EPA Proposes $5.4 Million Contamination Settlement with Dow

06.02.2023 - The US Environmental Protection Agency (EPA) has proposed a $5.4 million historic settlement with chemical giant Dow to cover its dioxin pollution cleanup efforts resulting from the company’s contamination of waterways dating back to the 19th century.

EPA’s proposal covers work the agency performed more than a decade ago in decontaminating the Tittabawassee and Saginaw rivers of Michigan, Dow’s home base, and the Bay Superfund site.

The costs are said to relate to the agency’s sampling efforts and negotiating removal orders prior to 2010 as well as a 2010 settlement deal comprising the remedial investigation, feasibility study and remedial design along the impacted waterways.

The US environmental watchdog said the dioxin contamination was the result of “historic industrial practices” by Dow dating as far back as 1897, adding that the company has acknowledged that for decades — primarily between the 1930s through the 1970s — its headquarters site at Midland polluted the watershed with dioxins and furans.

 Biden rushes to Enact Antipollution Rules

In related news, the EPA said it is still reeling from the loss of more than 1,200 scientists and policy experts who walked away from the agency in protest due to the Trump administration’s lack of interest in policing environmental offenses.

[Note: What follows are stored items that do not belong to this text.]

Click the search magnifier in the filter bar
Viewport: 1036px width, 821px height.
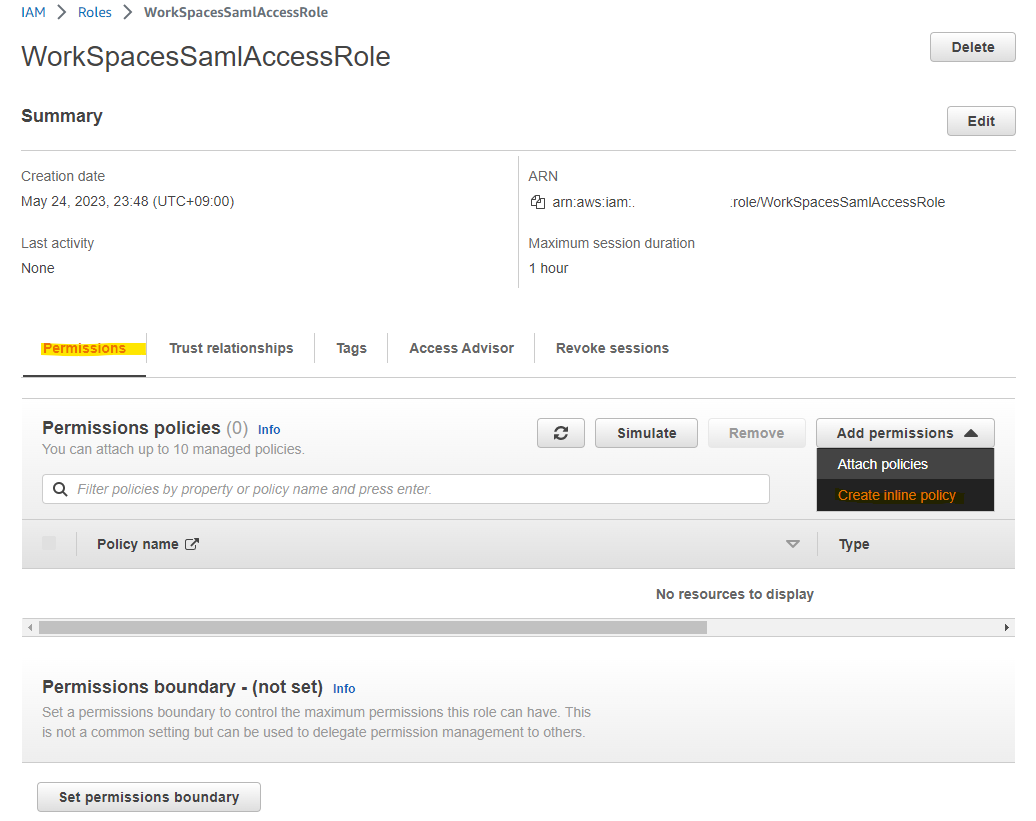point(61,488)
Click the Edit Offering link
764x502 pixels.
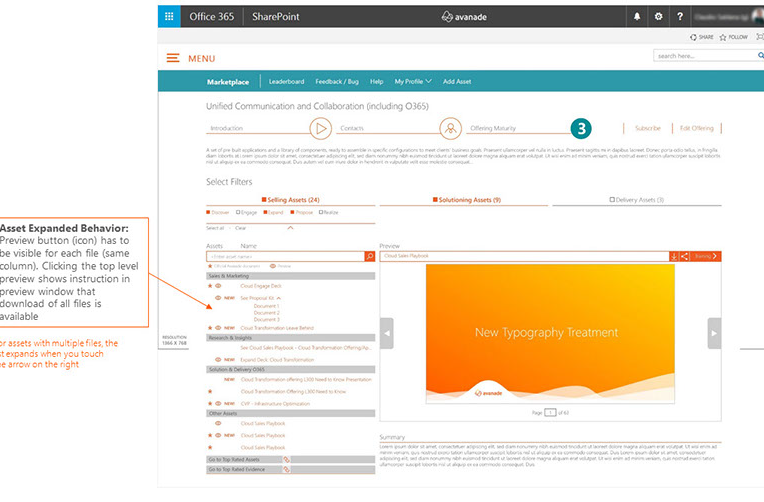pyautogui.click(x=697, y=128)
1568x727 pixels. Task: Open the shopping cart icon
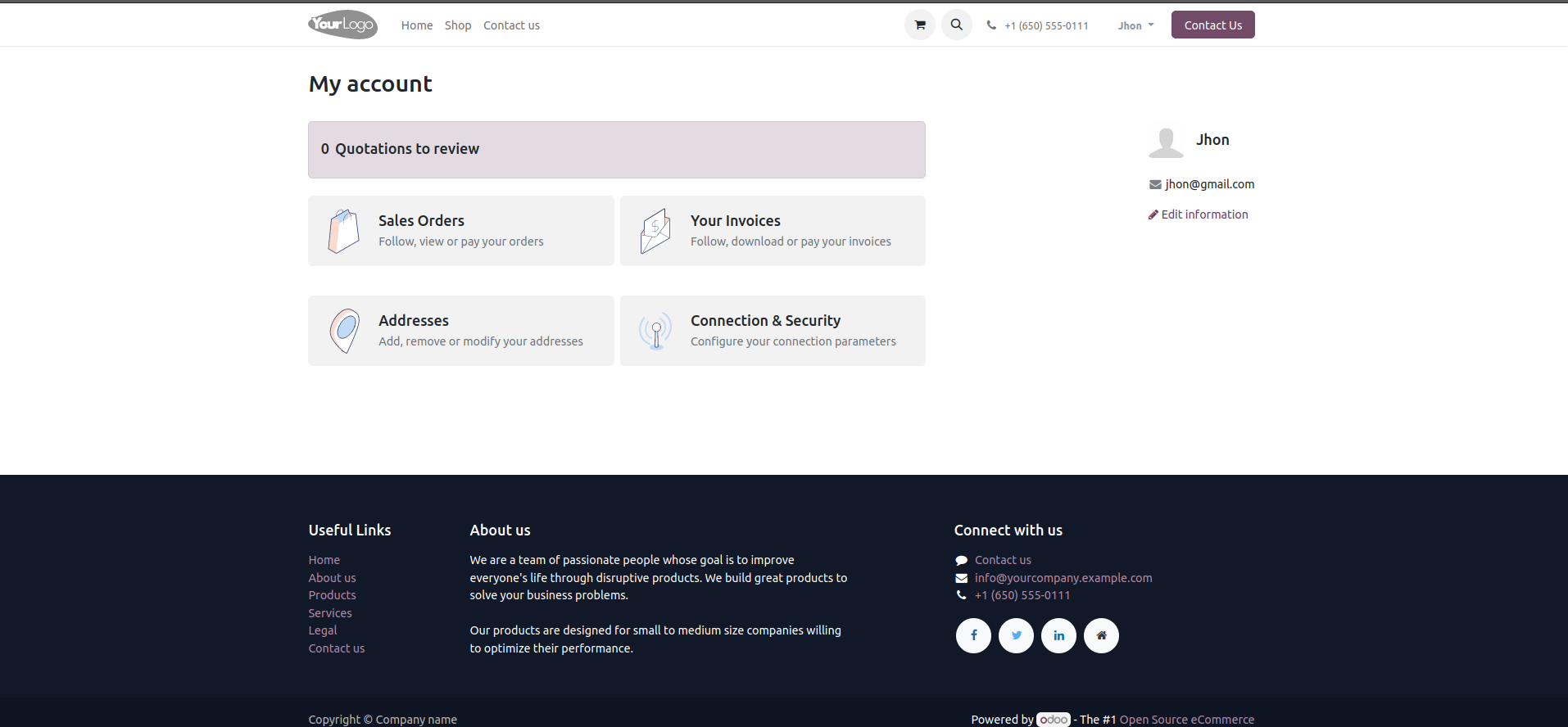(x=919, y=25)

The chemicals chief told the New York Times that staff can’t keep up with the mounting workload and that the enforcement unit is currently prosecuting “fewer polluters than at any time in the past two decades.”

According to the newspaper, the EPA is scrambling to write highly complex rules and regulations that are central to President Biden’s climate goals. The new rules have to be enacted within the next 18 months or they could be overturned by a new Congress or presidential administration.